◆ **DATASET ENTRIES**:
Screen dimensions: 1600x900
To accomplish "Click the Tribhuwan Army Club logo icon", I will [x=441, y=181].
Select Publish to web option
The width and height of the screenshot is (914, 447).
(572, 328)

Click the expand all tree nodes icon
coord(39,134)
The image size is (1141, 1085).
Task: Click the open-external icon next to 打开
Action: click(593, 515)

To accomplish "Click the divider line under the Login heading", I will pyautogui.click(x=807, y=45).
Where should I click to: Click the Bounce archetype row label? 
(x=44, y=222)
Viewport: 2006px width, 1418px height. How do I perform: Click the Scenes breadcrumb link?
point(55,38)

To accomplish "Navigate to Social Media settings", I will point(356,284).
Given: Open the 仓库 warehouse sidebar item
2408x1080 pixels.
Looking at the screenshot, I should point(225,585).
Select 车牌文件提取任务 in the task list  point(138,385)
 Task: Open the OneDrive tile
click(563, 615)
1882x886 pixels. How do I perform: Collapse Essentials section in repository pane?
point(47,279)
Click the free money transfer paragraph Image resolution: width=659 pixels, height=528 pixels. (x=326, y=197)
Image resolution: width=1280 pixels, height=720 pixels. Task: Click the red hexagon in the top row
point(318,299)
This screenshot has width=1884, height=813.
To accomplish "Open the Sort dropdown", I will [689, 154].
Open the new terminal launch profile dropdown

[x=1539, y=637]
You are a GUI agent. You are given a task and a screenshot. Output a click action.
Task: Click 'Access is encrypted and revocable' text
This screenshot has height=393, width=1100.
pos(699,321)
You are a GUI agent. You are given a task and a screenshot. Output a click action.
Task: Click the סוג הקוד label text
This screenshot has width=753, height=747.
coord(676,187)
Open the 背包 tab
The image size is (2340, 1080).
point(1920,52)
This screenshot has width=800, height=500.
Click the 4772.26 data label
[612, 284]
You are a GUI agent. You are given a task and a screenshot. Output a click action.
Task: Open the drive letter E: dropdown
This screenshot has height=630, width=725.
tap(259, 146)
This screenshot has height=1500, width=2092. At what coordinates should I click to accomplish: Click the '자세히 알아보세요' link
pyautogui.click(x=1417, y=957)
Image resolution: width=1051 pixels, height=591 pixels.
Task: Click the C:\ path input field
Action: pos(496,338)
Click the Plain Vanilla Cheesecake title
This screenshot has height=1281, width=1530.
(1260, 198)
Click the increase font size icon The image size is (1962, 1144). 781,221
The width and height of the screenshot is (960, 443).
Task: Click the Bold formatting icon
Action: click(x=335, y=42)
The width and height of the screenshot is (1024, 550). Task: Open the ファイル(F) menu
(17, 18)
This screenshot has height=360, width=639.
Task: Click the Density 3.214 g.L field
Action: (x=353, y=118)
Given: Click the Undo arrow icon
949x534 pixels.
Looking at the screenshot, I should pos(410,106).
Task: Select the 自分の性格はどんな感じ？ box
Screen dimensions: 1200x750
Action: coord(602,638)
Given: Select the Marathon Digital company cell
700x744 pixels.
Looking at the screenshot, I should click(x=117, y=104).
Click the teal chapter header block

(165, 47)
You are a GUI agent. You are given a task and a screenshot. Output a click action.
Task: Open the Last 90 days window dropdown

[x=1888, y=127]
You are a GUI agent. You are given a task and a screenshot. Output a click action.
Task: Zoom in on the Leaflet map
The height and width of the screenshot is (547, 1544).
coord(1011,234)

◆ **PROBLEM STATEMENT**: Copy the lines from the top down through the one containing "pos(699,321)", replacing "dropdown" with "menu" and leaving everything else unchanged.

◆ **FINISHED EXERCISE**:
Screen dimensions: 1600x900
To accomplish "Click the Tribhuwan Army Club logo icon", I will [x=441, y=181].
Select Publish to web option
The width and height of the screenshot is (914, 447).
(572, 328)

Click the expand all tree nodes icon
coord(39,134)
The image size is (1141, 1085).
Task: Click the open-external icon next to 打开
Action: click(593, 515)

To accomplish "Click the divider line under the Login heading", I will pyautogui.click(x=807, y=45).
Where should I click to: Click the Bounce archetype row label? 
(x=44, y=222)
Viewport: 2006px width, 1418px height. How do I perform: Click the Scenes breadcrumb link?
point(55,38)

To accomplish "Navigate to Social Media settings", I will point(356,284).
Given: Open the 仓库 warehouse sidebar item
2408x1080 pixels.
Looking at the screenshot, I should point(225,585).
Select 车牌文件提取任务 in the task list  point(138,385)
 Task: Open the OneDrive tile
click(563, 615)
1882x886 pixels. How do I perform: Collapse Essentials section in repository pane?
point(47,279)
Click the free money transfer paragraph Image resolution: width=659 pixels, height=528 pixels. (x=326, y=197)
Image resolution: width=1280 pixels, height=720 pixels. Task: Click the red hexagon in the top row
point(318,299)
This screenshot has width=1884, height=813.
To accomplish "Open the Sort menu", I will [689, 154].
Open the new terminal launch profile menu

[x=1539, y=637]
You are a GUI agent. You are given a task and a screenshot. Output a click action.
Task: Click 'Access is encrypted and revocable' text
This screenshot has height=393, width=1100.
pos(699,321)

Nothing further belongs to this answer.